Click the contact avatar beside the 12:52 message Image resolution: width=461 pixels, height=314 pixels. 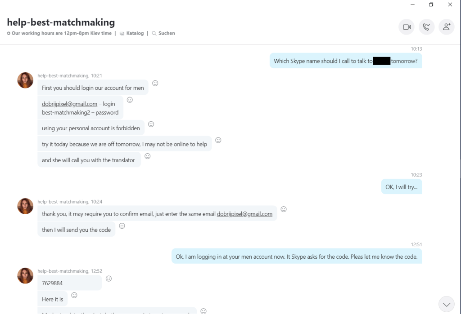(25, 276)
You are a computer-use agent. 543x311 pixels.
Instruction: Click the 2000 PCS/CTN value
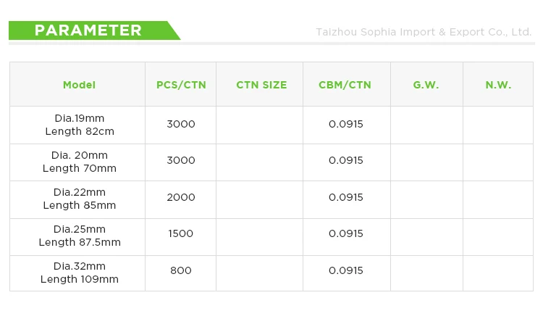(x=181, y=197)
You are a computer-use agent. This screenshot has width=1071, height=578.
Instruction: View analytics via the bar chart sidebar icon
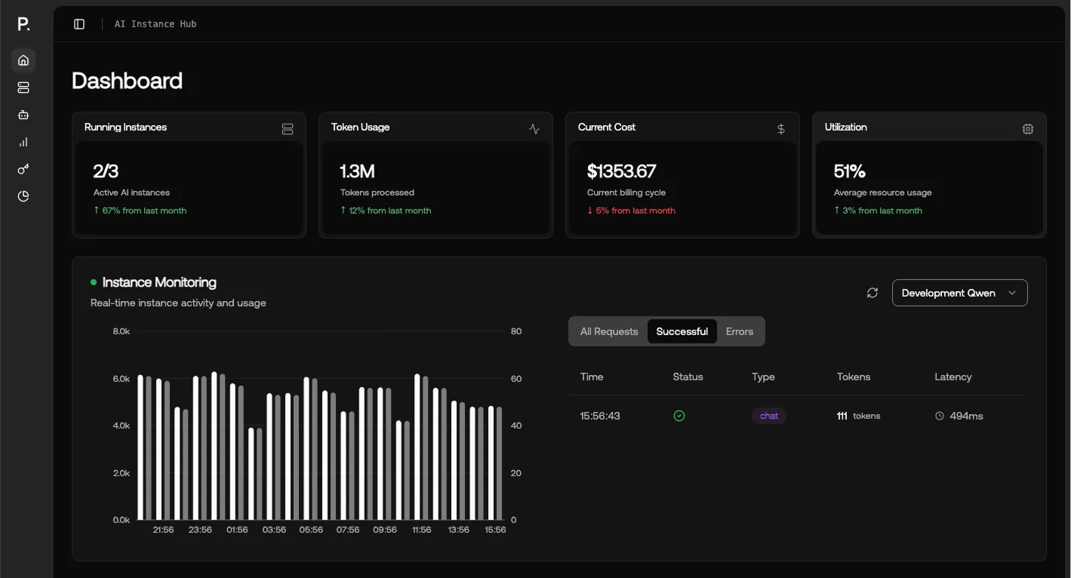click(23, 141)
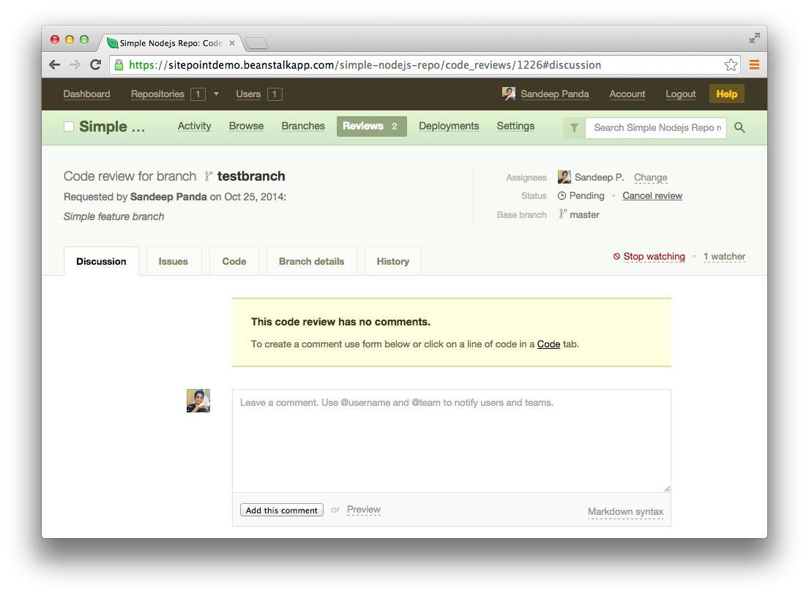Click inside the comment text area
The width and height of the screenshot is (809, 596).
tap(451, 441)
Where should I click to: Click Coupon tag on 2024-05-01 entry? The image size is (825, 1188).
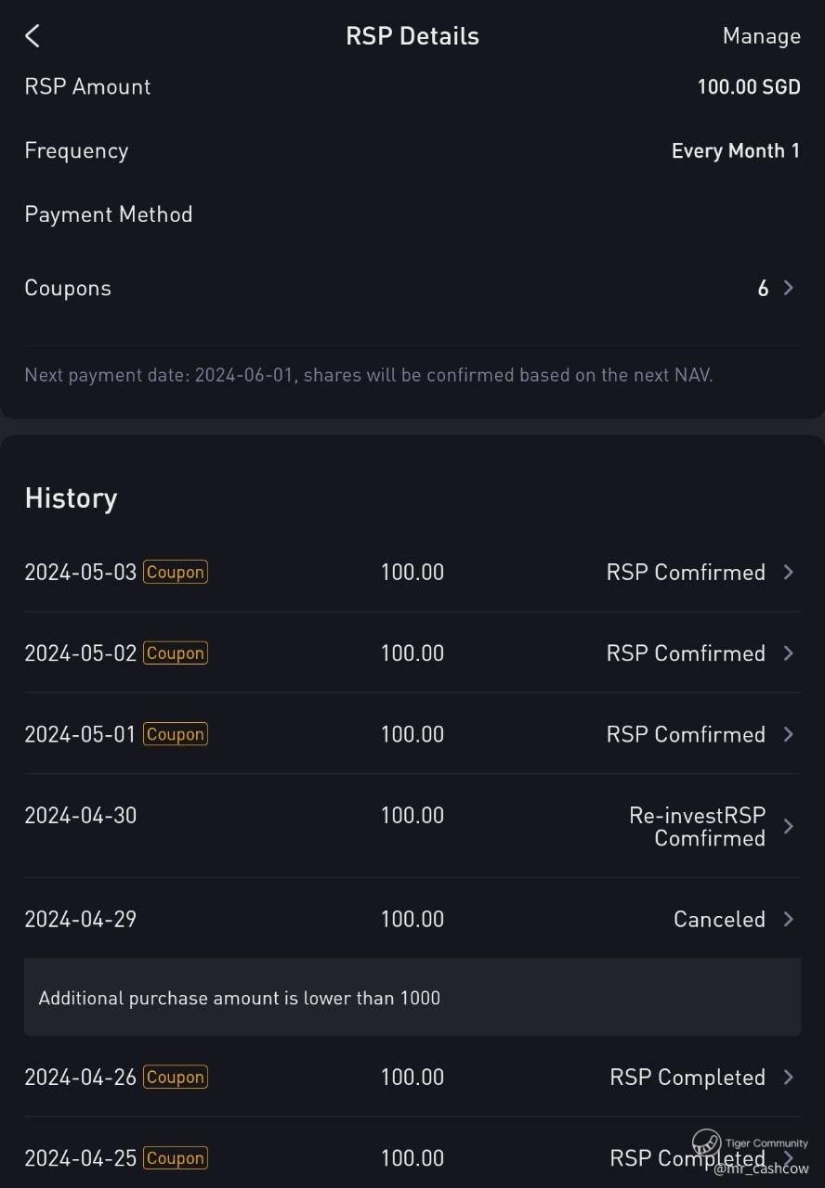pos(175,734)
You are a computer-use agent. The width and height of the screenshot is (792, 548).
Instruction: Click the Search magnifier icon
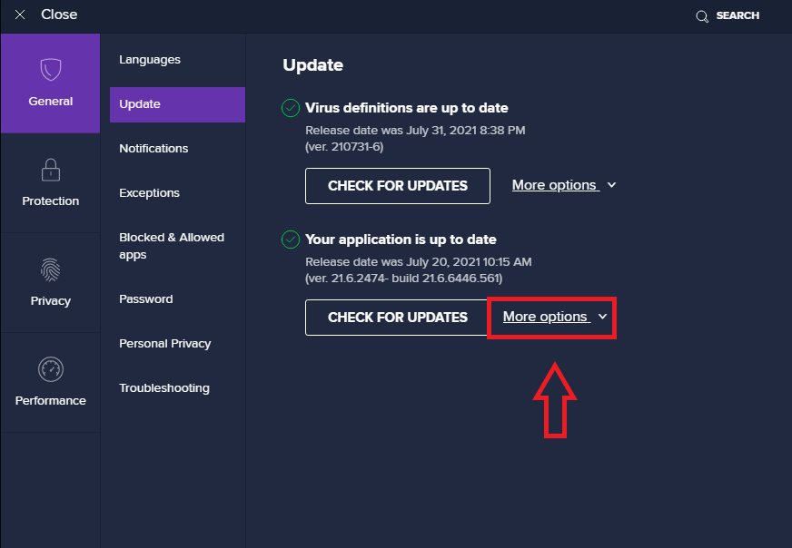pos(701,15)
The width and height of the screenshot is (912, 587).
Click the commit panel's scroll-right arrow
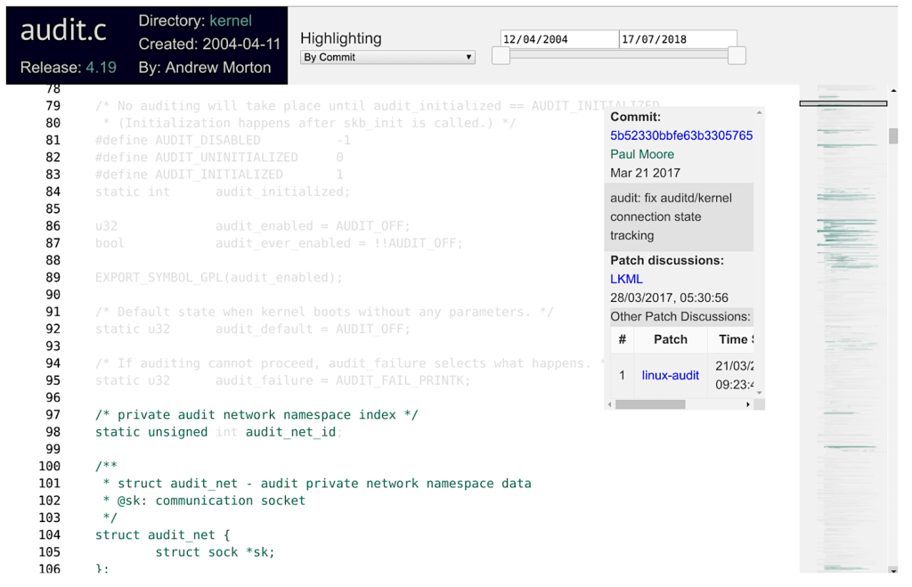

The task:
Copy exactly, please, the lines that run from the line holding "The width and height of the screenshot is (912, 587)." through the closing line of the material above, omitting every picture.

Response:
The width and height of the screenshot is (912, 587).
Click the commit panel's scroll-right arrow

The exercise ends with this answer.